**Set task 1:**
Repeat the passage on whether real estate agents will become obsolete, word for word.
**Set task 2:**
Reproduce the lines of the entries that begin at the line containing "Click the chevron" and stop after the line containing "coord(459,153)", with both of those lines included.

— begin Excerpted text —

But as the real estate industry becomes 
more competitive, Bad agents, lazy agents, or just   not top-notch agents who don’t bring all those 
benefits to their clients will be forced out of   the industry. This would actually be a net benefit 
to everyone who wants a top-notch experience when   buying a home. So will the oversaturation of 
real estate agents make them obsolete? No,   probably not, but it will make the average agent 
step up their game to attract buyers and sellers. If you are wondering if smart contracts 
using blockchain technology will make   realtors obsolete Most likely, smart contracts 
will just reduce the amount of money and time   spent on closing costs. Yes, the realtor 
does help with paperwork so some people   may choose to use smart contracts and go 
it their own, but if realtors pass the   time and cost savings of smart contracts on to 
their clients, they will keep their clientele.

In my opinion, the greatest risk to 
real estate agents is not I buyers,   it’s not a rise in for sale by owner, it’s not 
smart contracts, it’s A tech company like Zillow   or Redfin using technology to act as the real 
estate agent and facilitating the preparation,   listing, negotiating, and closing of home sales 
for less money. But even this “threat” isn’t   much of a threat at this point. Despite their 
presence in our minds, companies like Zillow,   Open Door, and Redfin still have a minuscule 
part of the pie when it comes to revenue from   home sales. So with all this research, It seems 
like the profession of real estate agent is pretty   safe for the foreseeable future. Will the number 
of realtors continue to increase at the breakneck   pace of the last decade? I don’t think so I think 
we will see a slowing in that regard, but unless   a major entrant can really shake things up, the 
momentum of people using agents to buy and sell   their homes will likely keep agents as a central 
role in the real estate industry for decades to   come.

— end Excerpted text —
— begin Raw records —

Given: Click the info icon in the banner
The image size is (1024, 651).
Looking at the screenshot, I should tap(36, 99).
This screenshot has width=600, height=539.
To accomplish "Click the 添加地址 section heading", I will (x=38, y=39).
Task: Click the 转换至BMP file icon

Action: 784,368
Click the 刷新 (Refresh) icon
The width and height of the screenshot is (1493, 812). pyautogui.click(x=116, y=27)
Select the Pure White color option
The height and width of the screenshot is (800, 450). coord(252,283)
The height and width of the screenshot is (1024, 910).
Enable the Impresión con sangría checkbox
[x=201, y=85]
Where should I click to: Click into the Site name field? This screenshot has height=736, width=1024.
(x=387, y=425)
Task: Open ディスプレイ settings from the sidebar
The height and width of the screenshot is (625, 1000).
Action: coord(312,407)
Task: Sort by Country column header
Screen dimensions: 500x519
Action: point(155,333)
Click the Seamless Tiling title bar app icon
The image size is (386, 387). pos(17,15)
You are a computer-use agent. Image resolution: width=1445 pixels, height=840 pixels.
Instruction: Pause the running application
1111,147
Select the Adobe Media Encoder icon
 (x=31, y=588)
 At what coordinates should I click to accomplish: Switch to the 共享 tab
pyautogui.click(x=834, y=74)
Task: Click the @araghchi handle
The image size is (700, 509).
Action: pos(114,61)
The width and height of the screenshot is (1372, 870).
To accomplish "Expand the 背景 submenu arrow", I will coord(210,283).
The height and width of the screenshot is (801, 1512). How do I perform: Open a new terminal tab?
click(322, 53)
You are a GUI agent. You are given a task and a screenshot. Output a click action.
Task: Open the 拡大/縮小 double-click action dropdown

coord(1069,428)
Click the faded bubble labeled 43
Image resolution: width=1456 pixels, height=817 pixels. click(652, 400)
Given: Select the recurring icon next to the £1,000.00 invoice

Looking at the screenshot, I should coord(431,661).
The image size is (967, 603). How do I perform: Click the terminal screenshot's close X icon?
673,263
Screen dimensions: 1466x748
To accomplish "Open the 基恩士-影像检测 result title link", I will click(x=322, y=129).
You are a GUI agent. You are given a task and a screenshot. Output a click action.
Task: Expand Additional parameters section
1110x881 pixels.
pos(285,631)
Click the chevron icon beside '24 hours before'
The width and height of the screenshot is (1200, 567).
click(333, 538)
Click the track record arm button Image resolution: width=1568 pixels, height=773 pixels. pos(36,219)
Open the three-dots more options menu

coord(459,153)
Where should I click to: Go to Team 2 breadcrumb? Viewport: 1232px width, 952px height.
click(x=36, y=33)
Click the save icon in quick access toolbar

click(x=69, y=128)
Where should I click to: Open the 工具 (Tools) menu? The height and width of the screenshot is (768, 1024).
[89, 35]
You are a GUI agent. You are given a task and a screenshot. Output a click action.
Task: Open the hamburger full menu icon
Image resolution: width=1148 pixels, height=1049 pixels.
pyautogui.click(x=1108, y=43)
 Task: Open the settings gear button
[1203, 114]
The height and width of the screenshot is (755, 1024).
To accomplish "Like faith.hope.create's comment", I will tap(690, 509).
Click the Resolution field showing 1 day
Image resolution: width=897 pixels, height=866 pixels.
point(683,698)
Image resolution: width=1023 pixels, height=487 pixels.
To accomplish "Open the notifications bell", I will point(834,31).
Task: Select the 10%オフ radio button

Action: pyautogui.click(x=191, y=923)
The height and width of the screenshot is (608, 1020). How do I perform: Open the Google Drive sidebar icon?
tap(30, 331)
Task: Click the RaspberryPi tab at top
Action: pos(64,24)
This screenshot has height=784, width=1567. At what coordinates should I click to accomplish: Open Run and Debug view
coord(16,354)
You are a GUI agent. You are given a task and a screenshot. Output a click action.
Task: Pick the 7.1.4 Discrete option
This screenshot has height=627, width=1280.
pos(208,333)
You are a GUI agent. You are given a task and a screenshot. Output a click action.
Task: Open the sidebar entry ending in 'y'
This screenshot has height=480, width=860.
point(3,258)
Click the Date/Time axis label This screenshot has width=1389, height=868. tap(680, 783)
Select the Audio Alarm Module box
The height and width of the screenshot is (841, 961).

— end Raw records —

**Finished answer 1:**
But as the real estate industry becomes 
more competitive, Bad agents, lazy agents, or just   not top-notch agents who don’t bring all those 
benefits to their clients will be forced out of   the industry. This would actually be a net benefit 
to everyone who wants a top-notch experience when   buying a home. So will the oversaturation of 
real estate agents make them obsolete? No,   probably not, but it will make the average agent 
step up their game to attract buyers and sellers. If you are wondering if smart contracts 
using blockchain technology will make   realtors obsolete Most likely, smart contracts 
will just reduce the amount of money and time   spent on closing costs. Yes, the realtor 
does help with paperwork so some people   may choose to use smart contracts and go 
it their own, but if realtors pass the   time and cost savings of smart contracts on to 
their clients, they will keep their clientele.

In my opinion, the greatest risk to 
real estate agents is not I buyers,   it’s not a rise in for sale by owner, it’s not 
smart contracts, it’s A tech company like Zillow   or Redfin using technology to act as the real 
estate agent and facilitating the preparation,   listing, negotiating, and closing of home sales 
for less money. But even this “threat” isn’t   much of a threat at this point. Despite their 
presence in our minds, companies like Zillow,   Open Door, and Redfin still have a minuscule 
part of the pie when it comes to revenue from   home sales. So with all this research, It seems 
like the profession of real estate agent is pretty   safe for the foreseeable future. Will the number 
of realtors continue to increase at the breakneck   pace of the last decade? I don’t think so I think 
we will see a slowing in that regard, but unless   a major entrant can really shake things up, the 
momentum of people using agents to buy and sell   their homes will likely keep agents as a central 
role in the real estate industry for decades to   come.

**Finished answer 2:**
Click the chevron icon beside '24 hours before'
The width and height of the screenshot is (1200, 567).
click(333, 538)
Click the track record arm button Image resolution: width=1568 pixels, height=773 pixels. pos(36,219)
Open the three-dots more options menu

coord(459,153)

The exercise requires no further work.